ICS 33 Fall 2024
Project 4: Still Looking for Something
Due date and time: Wednesday, November 27, 11:59pm
Git repository:
https://ics.uci.edu/~thornton/ics33/ProjectGuide/Project4/Project4.git
Background
Our recent discussion of Functional Programming alluded to the fact that what makes
programming languages different from one another isn’t solely their syntax, though
that’s certainly part of it. Each programming language asks its users to think differently — sometimes dramatically so — about how best to organize our solution to a problem.
What’s considered normal (or even desirable) in an object-oriented language might be awkward (or even impossible) in a purely functional language, and vice versa. How we’d solve a problem in a data manipulation language like SQL would be radically different
from how we’d solve the same problem in a language like Python. Naturally, some kinds of problems will be better solved with one set of tools than another, so we’d expect
different programming languages to excel at different tasks; part of why we want some exposure to more than one programming language is so that we can start to develop our sensibilities about the ways that languages can differ, and how we might be able to
recognize the kinds of problems that are a better fit for some than others. That way, even if we don’t become experts in multiple languages at once, we’ll at least have embraced
the idea that no single language is the best solution to every problem; that’ll open our
minds to learning about alternatives when they show promise, rather than falling in love with our first language and never being able to let go of it, or simply riding the waves of hype and fashion wherever they lead, for better or worse.

▸ **Stated goal 1**
Answer these from the project description:
(a) What is the due date and time?
(b) Which language is given as an example of a data manipulation language?
(c) Besides other things, what does the text say is part of what makes programming languages different, though not the only part?
▸ **Stated goal 2**
From the project description, write out the passage that begins at the words "ICS 33 Fall" and ends after "to a problem.".
The listing has nothing to do with the project description.

▸ **Collected data**

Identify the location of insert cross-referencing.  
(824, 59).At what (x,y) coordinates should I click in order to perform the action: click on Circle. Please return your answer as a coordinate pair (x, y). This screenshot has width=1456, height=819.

▸ **Correct answer 1**
(a) Wednesday, November 27, 11:59pm
(b) SQL
(c) Their syntax

▸ **Correct answer 2**
ICS 33 Fall 2024
Project 4: Still Looking for Something
Due date and time: Wednesday, November 27, 11:59pm
Git repository:
https://ics.uci.edu/~thornton/ics33/ProjectGuide/Project4/Project4.git
Background
Our recent discussion of Functional Programming alluded to the fact that what makes
programming languages different from one another isn’t solely their syntax, though
that’s certainly part of it. Each programming language asks its users to think differently — sometimes dramatically so — about how best to organize our solution to a problem.